SW – “Do you accept that the fox was killed due to your actions?”

AA – “I do not.”

SW – “Do you accept that your presence lead to the hounds killing the fox in the field where you were located and that in fact you turned the fox into the hounds?”

AA – “I do not – further to that the video speaks for itself. Look at the video evidence. At the point where the hounds are killing the fox the only persons present at that location (a different field from my location) are riding horses and wearing red hunting jackets”.

(3) Another underhand attempt at discrediting me as a witness was the claim that I was using a hunting horn. Horns can certainly be heard on the video but it certainly wasn’t I who was using one. Welford asked the question several times;

“Did you have in your possession a horn and use it at any time?”

My answer was clear – “No, I didn’t have a horn on that day”.

Welford then fast forwarded the video to a point after the kill and froze the image. The image showed a horn in my hand. Taken out of context this would appear to show me as being dishonest in the court. This was however, of no concern to me. Even though Welford thought he’d caught me out I knew where he was going with this and was ready with an explanation.

I asked the court to rewind the video to another point and then play again. During the scuffle after the hounds had killed the fox you can clearly see me pick up a horn which had been dropped on the ground. Where this came from I still have no idea, however it proved to the court that prior to the kill I wasn’t in possession of a hunting horn. I have to admit to feeling quite smug over that one. For someone clearly being paid a lot of money Welford had failed completely and the expression on his face said enough.

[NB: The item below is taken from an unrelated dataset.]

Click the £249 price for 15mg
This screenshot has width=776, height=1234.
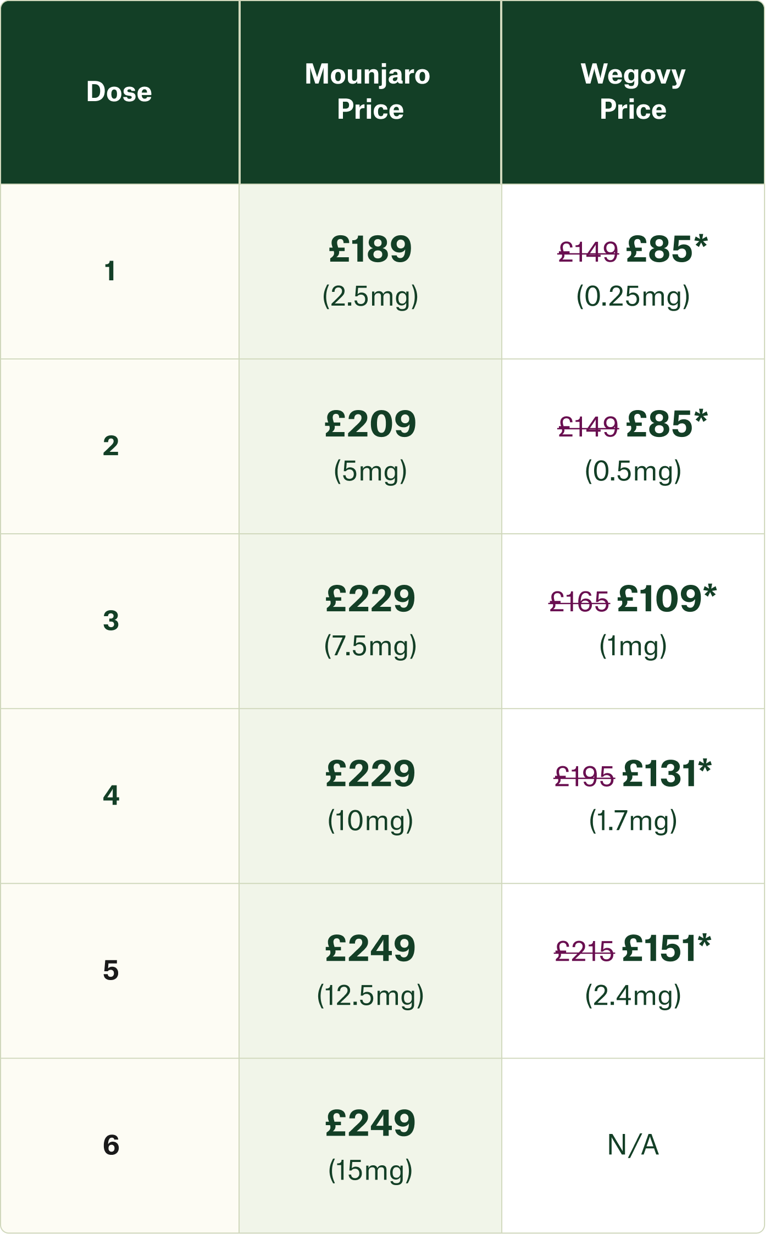tap(370, 1123)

Watch the video and draw your own conclusions. I have edited the end a little as the main points relative to the case are prior to the death of the fox and the scuffle over the body is largely irrelevant. One final point is the claim that Adams, at no point saw the fox. This seems somewhat unlikely given it ran right past him and he admitted to hunting this area several times in a season and would know where any likely quarry will run.